Семёнов несколько смутившись вздохнул и запинаясь ответил:
– Куртка на нём была лётная, кожаная… Пока брали, пока сюда вели… В протоколе тоже записано… А потом пропала…
– Спёрли, что ли? – повернулся к нему майор.
– Никак нет! Пропала, – встрепенулся милиционер, – Сам допросить ребят хотел – кто взял… А кого сейчас спросишь? Из тех, кто его брал, считай, никого не осталось. Двое при бомбёжке погибли позавчера… Стояли в оцеплении, а потом, когда завал расчищать начали, то бомба-то и рванула… С часовым механизмом, что ли, была… Или неисправная… Не знаю… Иногда они не сразу взрываются… Двое других выжили, но сейчас в госпитале. Дали мне вот двух солдат НКВД – Бычкова и Савельева. Савельев сейчас отсыпается – ему ночью дежурить…
Немец стоял и прислушивался к разговору с безразличным выражением лица.
– Что у него с рукой? – снова спросил майор.
– Так это он, когда с крыши котельной упал… – сказал Семёнов, – Видать руку подвернул… Да и с ногой у него какая-то проблема…
– Перелом? – майор не спеша приблизился к пленному, и тот, слегка повернув голову, посмотрел ему прямо в глаза.
– Да нет, при переломе орал бы, – отозвался Семёнов, – Или стонал… А этот молчит всё…
Майор кивнул и неожиданно спросил по-немецки:
– Наме?
Немец удивлённо слегка приподнял брови и тут же ответил:
– Фохт. Александер Фохт.
– ЭсЭс? – снова спросил майор.
– Найн! Нихьт ЭсЭс – Люфтваффе, – так же без задержки сказал пленный.
Майор замолчал – очевидно, на этом его позания в немецком закончились. Немец продолжал внимательно смотреть на него, видимо, ожидая ещё вопросов.
– Ладно, разберёмся… – пробормотал майор себе под нос и, повернувшись, вышел из камеры в коридор.
Семёнов закрыл дверь камеры, успев заметить, как немец снова медленно сполз вдоль стены на пол, осторожно поддерживая свою повреждённую руку.
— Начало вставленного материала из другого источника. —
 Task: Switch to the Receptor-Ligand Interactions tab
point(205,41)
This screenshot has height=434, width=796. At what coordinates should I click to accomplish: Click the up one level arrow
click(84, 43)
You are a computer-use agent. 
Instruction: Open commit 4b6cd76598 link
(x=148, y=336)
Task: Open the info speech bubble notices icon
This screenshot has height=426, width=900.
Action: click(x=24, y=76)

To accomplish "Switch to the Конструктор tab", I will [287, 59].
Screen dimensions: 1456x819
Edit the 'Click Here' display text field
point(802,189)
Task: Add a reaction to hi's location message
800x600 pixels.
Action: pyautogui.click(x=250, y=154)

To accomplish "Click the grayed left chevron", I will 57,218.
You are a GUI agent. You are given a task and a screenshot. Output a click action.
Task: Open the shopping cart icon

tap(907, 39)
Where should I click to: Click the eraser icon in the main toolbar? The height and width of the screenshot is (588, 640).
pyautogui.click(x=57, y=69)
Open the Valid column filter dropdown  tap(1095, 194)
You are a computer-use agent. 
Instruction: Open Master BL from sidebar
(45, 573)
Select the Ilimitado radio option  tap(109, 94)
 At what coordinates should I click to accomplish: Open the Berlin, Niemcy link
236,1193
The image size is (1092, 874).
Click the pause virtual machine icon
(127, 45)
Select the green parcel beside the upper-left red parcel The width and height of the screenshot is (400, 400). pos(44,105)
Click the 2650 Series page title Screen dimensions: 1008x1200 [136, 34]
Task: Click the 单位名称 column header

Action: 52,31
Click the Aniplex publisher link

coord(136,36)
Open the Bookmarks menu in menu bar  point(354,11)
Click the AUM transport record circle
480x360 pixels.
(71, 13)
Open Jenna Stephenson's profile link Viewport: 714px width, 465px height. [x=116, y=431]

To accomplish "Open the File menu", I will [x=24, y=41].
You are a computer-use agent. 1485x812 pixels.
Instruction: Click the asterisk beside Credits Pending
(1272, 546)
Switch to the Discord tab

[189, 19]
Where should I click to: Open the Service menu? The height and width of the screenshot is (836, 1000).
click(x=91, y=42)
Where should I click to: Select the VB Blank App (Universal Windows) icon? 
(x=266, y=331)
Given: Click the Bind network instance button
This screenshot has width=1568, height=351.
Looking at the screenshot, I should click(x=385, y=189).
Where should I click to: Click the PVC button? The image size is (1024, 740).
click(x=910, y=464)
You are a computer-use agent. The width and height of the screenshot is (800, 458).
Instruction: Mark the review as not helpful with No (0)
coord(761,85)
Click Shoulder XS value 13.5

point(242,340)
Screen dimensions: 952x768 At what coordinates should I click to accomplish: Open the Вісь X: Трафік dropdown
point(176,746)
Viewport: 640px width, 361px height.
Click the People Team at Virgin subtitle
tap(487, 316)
Пока милиционер возился с замком, запирая камеру, майор направился по коридору обратно. Солдат Бычков послушно дождался своего начальника, а потом вместе с Семёновым они тоже вернулись в кабинет. Майор уже опять сидел на стуле и держал в руке зелёную эмалированную кружку.
– Хотите ещё чаю? – предложил Семёнов.
– Какой же это чай? – вздохнул майор, – Вода…
– Так она же горячая, – ответил милицонер, – Вам ещё налить?
– Ладно, давай, – кивнул майор, – И что ты мне там ещё про мальчишек говорил?
Из закопчённого чайника Семёнов плеснул ему в кружку немного кипятка и кивнул мающемуся у двери Бычкову. Солдат тотчас же всё понял и подошёл поближе, попутно прихватив со стола ещё одну кружку серо-голубого цвета. Милиционер налил кипятка и ему. Бычков присел на табурет у двери, прислонил винтовку к стене и начал осторожно пить…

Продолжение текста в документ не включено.